Moving back in time a little, to earlier in the afternoon, I got into the taxi on the corner by the hotel, right by the Ku’damm. The hotel is called Berlin Bristol now, used to be Kempinsky, but they dropped the Polish name. Fine.
“Tegel flughafen bitte,” I said to the older driver in my best German, but there was no fooling him. He looked in the mirror assessing me for a second and said “mach’ ich sofort boss”.
“You take visa?”
“All taxis in Germany do,” he replied in fluent English.
Guess it’s one way to find out.
The radio in the cream colored Mercedes was spewing news about Russia blocking the strait to the Black Sea, which caused the Ukraine stand off. The narrative was simplistic, just proving that the media doesn’t have a sense of harmony or a sense of time.
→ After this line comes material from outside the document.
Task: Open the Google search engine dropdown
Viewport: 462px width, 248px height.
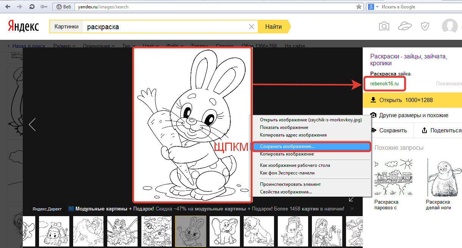Action: click(x=377, y=7)
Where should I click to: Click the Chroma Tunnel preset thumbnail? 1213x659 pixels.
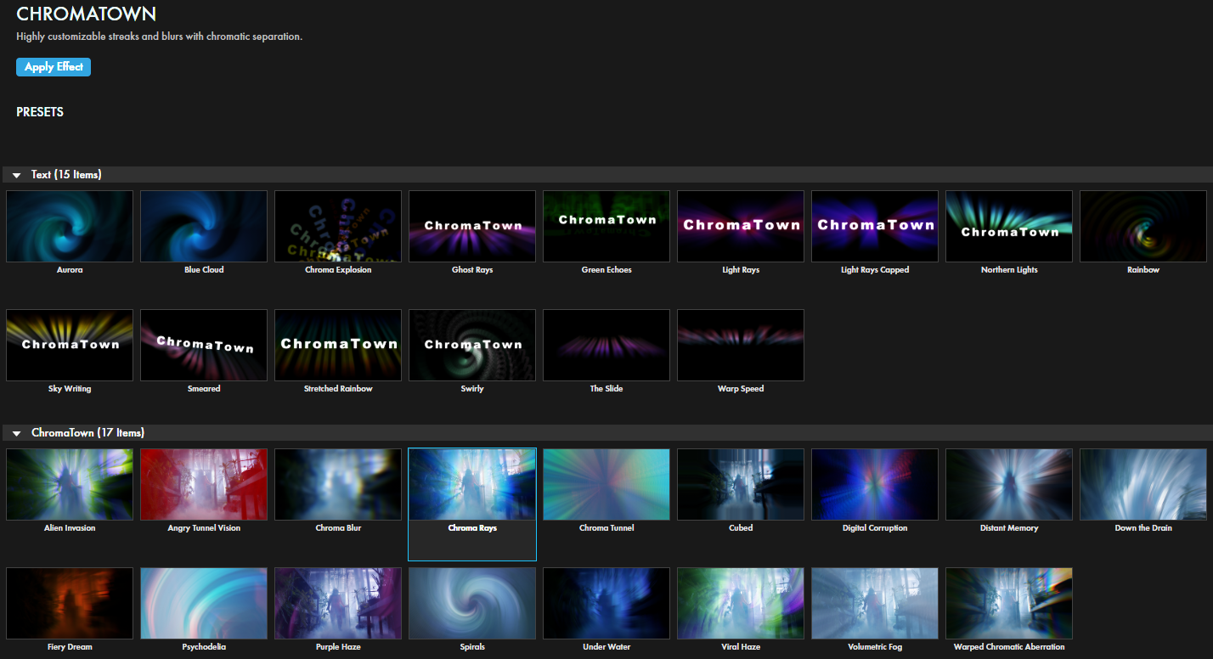tap(607, 484)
We listened to it for a while before the driver turned it off.
He actually did.
“It could be,” he said casually, “that Russia and Ukraine are in cahoots. Poroshenko’s approval rating is in the single digits right before the election. And now he has introduced martial law so he can postpone election for as long as he wants, could be years. And this is actually good for everybody. The Kremlin will keep their ally in Ukraine instead of some wild extremists. Poroshenko’s company’s chocolate products sell well in Moscow, so why kill a good business? Everybody goes home happy and the rest is just talking.”
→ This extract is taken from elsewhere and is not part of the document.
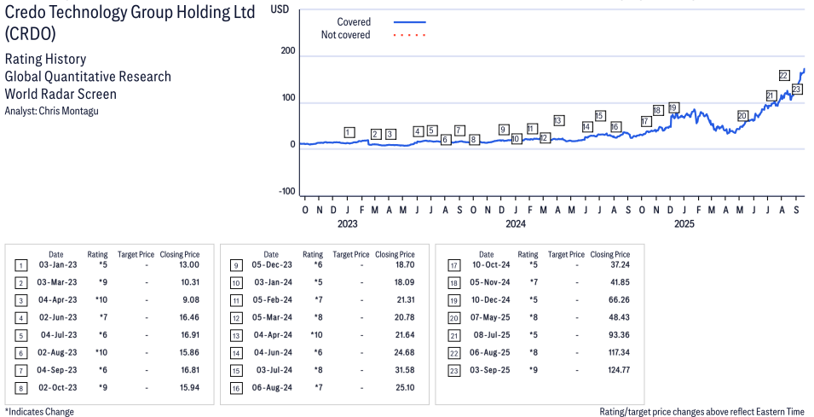Select the closing price 66.26 cell
Screen dimensions: 814x417
point(610,299)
“It’s playing chess, and the Russians beat everyone at it,” I said relaxing on the back seat, “but this kind of thinking gets no traction in the media.”
He drove in silence for a while as we were passing the depressingly neglected apartment houses of the old East Berlin. They sure look better with the leaves on the trees but it was too late now. It appeared that he thought about the same thing.
“I like Africa,” he said, “the weather here kills me. Besides, Africa is where humankind started. Have you ever been there?”
“In Morocco briefly, and my wife is down there right now, in Johannesburg.”
“Moving a little north,” he said, “some believe that the Sphinx predates the Egyptians and was actually a lion. Did you know that? There appears to be water erosion marks on it,” he said. “Which means that the Sahara was once a tropical place with trees and animals. If that’s true, then the original Sphinx may have existed even as far back as 10,000BC when a Lion would have faced the constellation, Leo.”
He looked at me in the mirror.
“Because, you know, it doesn’t anymore.”
“I do know, and I know a Leo, and he’s a brilliant young man.”
“You liked the song that played before,” he said looking at me in the mirror again. “It seemed to make an impression on you.”
“Not really,” I said, “because it is about falling out of love.”
“And this bothers you?”
“Yes, it does, life is not what it used to be but I do my best to adapt.”
He looked at me long enough that someone honked at us repeatedly in the traffic, until I said: “I’m doing my best, and that’s all I want to say.”
When we arrived at Tegel, the square payment terminal in the car couldn’t connect to the network.
“It’s because of all the interferences at the airport,” he said.
“I sure hope it doesn’t affect the planes.”
He laughed silently and we settled in cash.